Wegen ihres neuen Jobs musste sich Veronika Anding einiges anhören. "Wie kann man für das Geld aufstehen?", fragten sie Bekannte. Wenn es der Schichtplan vorsieht, sitzt die 34-Jährige pünktlich um 6.30 Uhr auf ihrem Posten in der historischen Anna Amalia Bibliothek in Weimar. Sie sorgt dafür, dass in dem nach dem Brand vor einem Monat leer geräumten historischen Gebäude alles mit rechten Dingen zugeht.
"Ich wollte endlich wieder etwas tun"
Freundlich, aber bestimmt wehrt sie zu neugierige Touristen ab, die einen Blick in den ramponierten Büchertempel werfen wollen. Sie gibt Handwerkern und Spendenwilligen Auskunft und sammelt an den Rändern verkohlte Buchseiten, die ihr Passanten bringen. "Ich wollte endlich wieder etwas tun. Ich bin gern hier", sagt Anding. Für sechs Monate ist sie Ein-Euro-Jobberin bei der Stiftung Weimarer Klassik.
Mit Tausenden anderen in Deutschland gehört Anding zu den Vorboten der Hartz IV-Reform. Seit diesem Monat vergeben Arbeitsagenturen zusammen mit Kommunen, Sozialverbänden und anderen Organisationen so genannte Arbeitsgelegenheiten an Langzeitarbeitslose. Die Jobs sollen gemeinnützig sein, laufen in der Regel nur ein halbes Jahr bei einer Wochenarbeitszeit von maximal 30 Stunden.
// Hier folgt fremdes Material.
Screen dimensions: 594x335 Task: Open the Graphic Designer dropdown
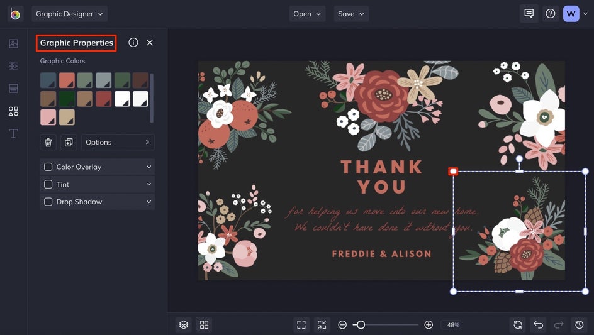coord(69,14)
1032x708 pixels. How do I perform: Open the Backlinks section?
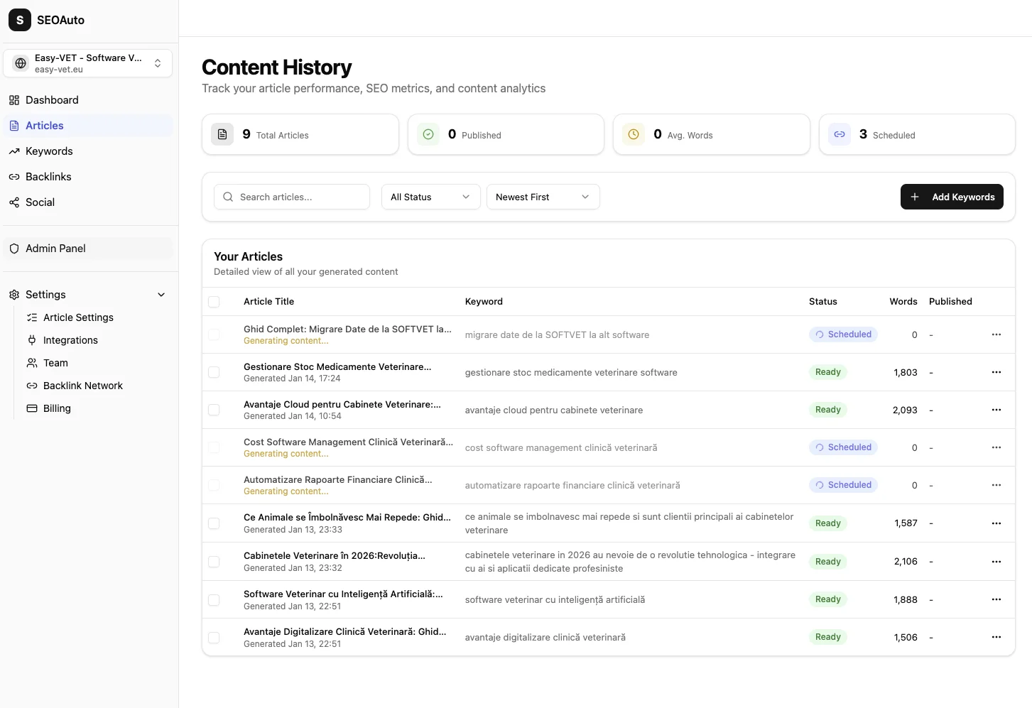48,176
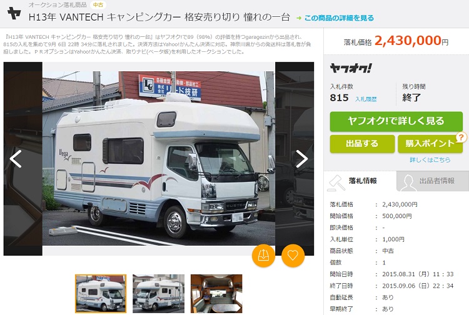
Task: Click the 出品する button
Action: click(362, 144)
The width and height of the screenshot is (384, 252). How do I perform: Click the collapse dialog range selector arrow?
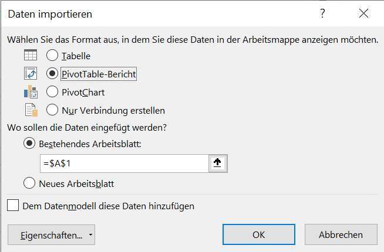point(218,163)
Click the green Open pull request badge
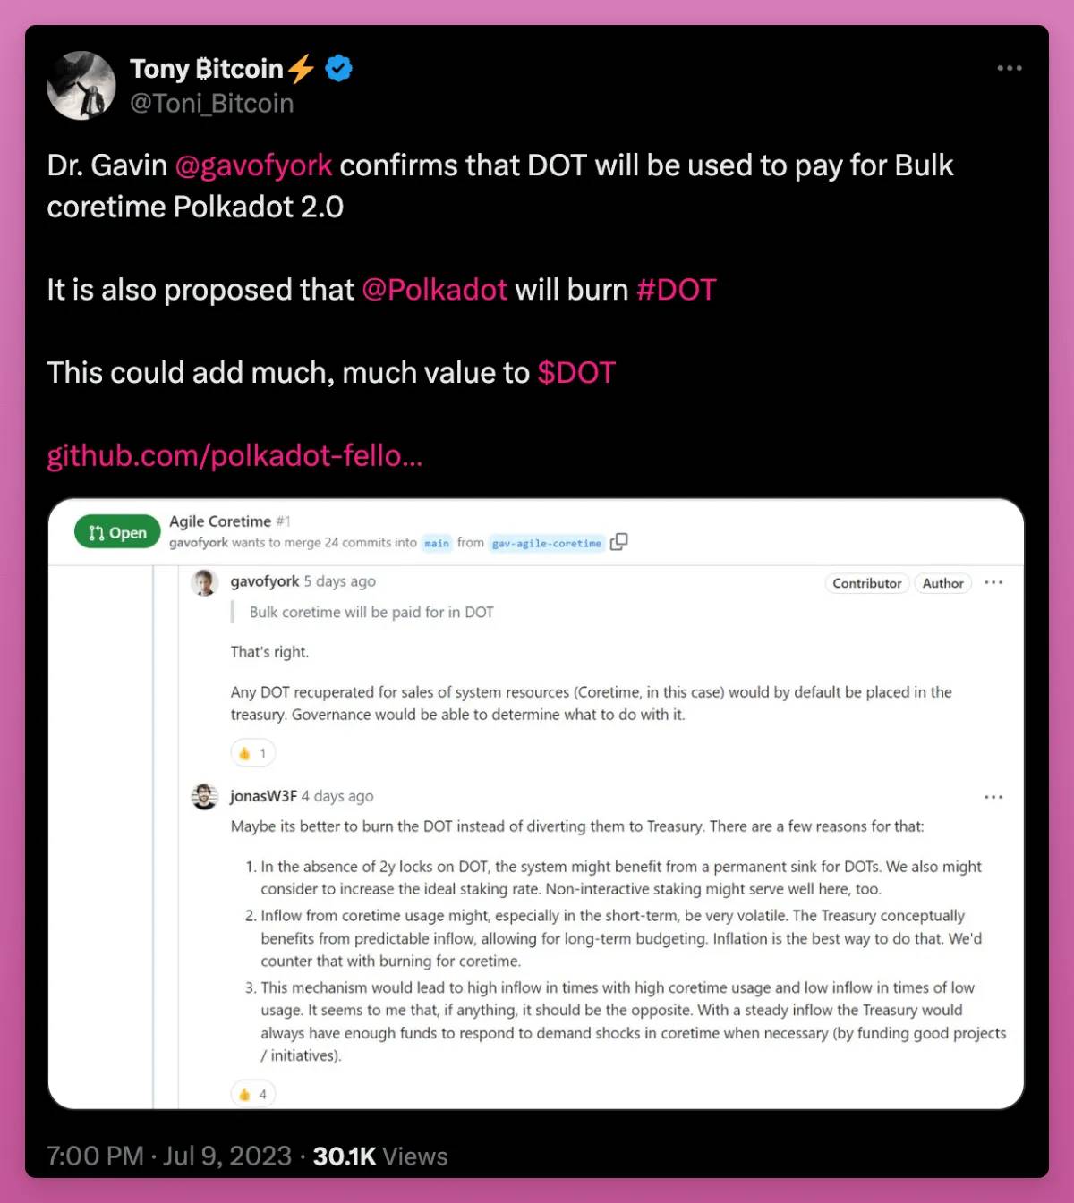 tap(117, 532)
Zusätzlich zu ihren bisherigen Bezügen von der Arbeitsverwaltung erhalten die "Hartzer" eine Aufwandsentschädigung von ein bis zwei Euro pro Stunde. Noch ist es ein Testlauf für Freiwillige. Mit In-Kraft- Treten von Hartz IV Anfang 2005 müssen Arbeitslose zumutbare Arbeit annehmen. Ende September waren es laut Nürnberger Statistik bundesweit fast 4,26 Millionen, darunter etwa 1,72 Millionen Langzeitarbeitslose.
100.000 weitere Ein-Euro-Jobber aktivieren
Wie viele Ein-Euro-Jobber seit Anfang Oktober unterwegs sind, weiß in Halle, Görlitz oder Düsseldorf niemand ganz genau. Klarer ist die Perspektive: "Wir wollen bis Jahresende zusätzlich 100.000 Arbeitslosenhilfeempfänger aktivieren", sagt Ulrich Waschki, Sprecher bei der Bundesarbeitsagentur. Die Finanzierung gehe über vorhandene Fördertöpfe. Vielfältig sind die Ideen: Langzeitarbeitslose sammeln für die "Schweriner Tafel" Lebensmittel, beraten Schuldner in Neubrandenburg, sorgen für längere Bibliotheksöffnungszeiten in Münster, begleiten Senioren im Auftrag der Caritas Aachen bei Spaziergängen oder helfen bei archäologischen Grabungen zur Stadtgeschichte von Altenburg (Thüringen).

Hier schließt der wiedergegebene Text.